Dari kemaren gue gak tahan pengen nembak aja rasanya... tapi kayanya masih ada yg ganjel yah.

What we have in common
Well, yang gue tau, dia juga udah lama ga punya pacar.
Sama-sama Katholik.

What I like from her
She's cheerful.. Rame bener deh orangnya.
Manja-manja ngangenin.
She's very smart.
Baik, pengertian dan nggak ngoyo.
Lucu kalo digodain, sering salah tingkah.

Apa yang mengganjel?
Dia tiga tahun lebih tua dari gue. Bukan masalah gue ga suka yg lebih tua, tapi biasanya tuntutan utk minta dikawinin cepet2 pasti lebih tinggi potensinya.
I won't talk about her physical appearance here. She's just not bad.
Ego-nya cukup besar sepertinya.
Sometimes she's a clean-freak.
Kadang pula dia terlalu blak2an kalo ngomong dan kurang sensitif dengan sekitarnya. 
However, itu cuma my personal judgement ya... belom tentu bener.
Dari sisi gue.... jelas secara materi, gue belom siap. Baru saja gue lepas dari tanggung jawab nguliahin adik2 gue. Intinya, masih belom ada yg bisa gue banggain. It's about time....

Sekarang pertanyaannya:
"Apakah dia orangnya?" atau
"Apakah saya yakin bahwa dia orangnya?"

Let's wait and see....

Thursday, August 30, 2012

She Made It

My sister made it... Well at least she learned that failure is not the end of the world. She passed the final test eventually.

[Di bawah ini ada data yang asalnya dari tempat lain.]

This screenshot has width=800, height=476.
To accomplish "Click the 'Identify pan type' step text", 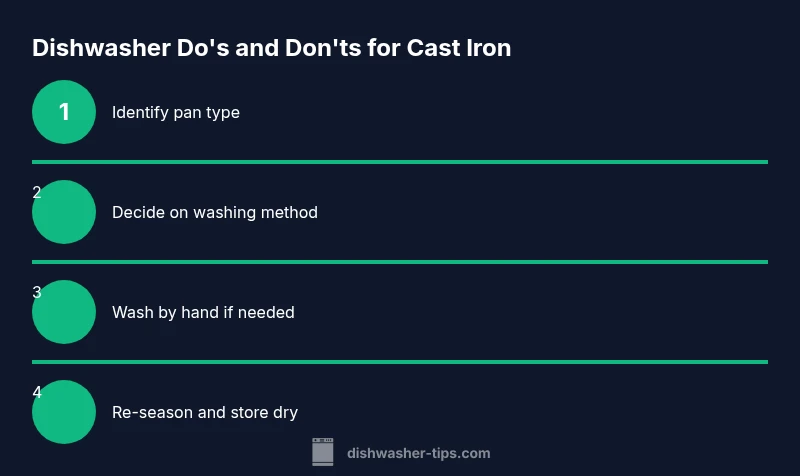I will click(x=176, y=112).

I'm really happy... My heart's relieved. A million thanks, God!!!

Monday, August 6, 2012

Sekarang Saya Mengerti Rasanya

Hari ini hari yang sibuk banget sebetulnya. Gue gatau mesti mulai darimana ceritanya. Hari ini (Senin, 6 Aug 2012) adalah hari penting untuk Lia (adik gue). Hari ini dia sidang skripsinya mengenai pajak.
Sejak tadi sebelum berangkat kerja sih gue sempet kepikiran soal dia sih. Satu hal yang ada di pikiran gue adalah: "what if she fails?" Gak kebayang pastinya. Entah kenapa itu terus menghantui gue sebelum berangkat tadi. Makanya pas mao berangkat gue bilang: "I wanna hear good news ya". Lia bilang: "Pasti. Ntar siang juga aku kabarin."

Lalu gue pergi duluan karena memang gue juga lagi banyak deadline hari ini. Tapi gue sempetin nulis ini dulu deh. Kebetulan otak gue juga udah butek. Sepanjang perjalanan gue juga sempet kepikiran sama sikap dia yang semalem tuh bikin gue keki juga kadang-kadang. Dikasih tau yang bener gimana cara menampilkan sesuatu untuk dipresentasikan malah dia bilang gak perlu. Temen-temennya bilang gak perlu aneh-aneh. Cukup jengkel memang… Sangat menjengkelkan…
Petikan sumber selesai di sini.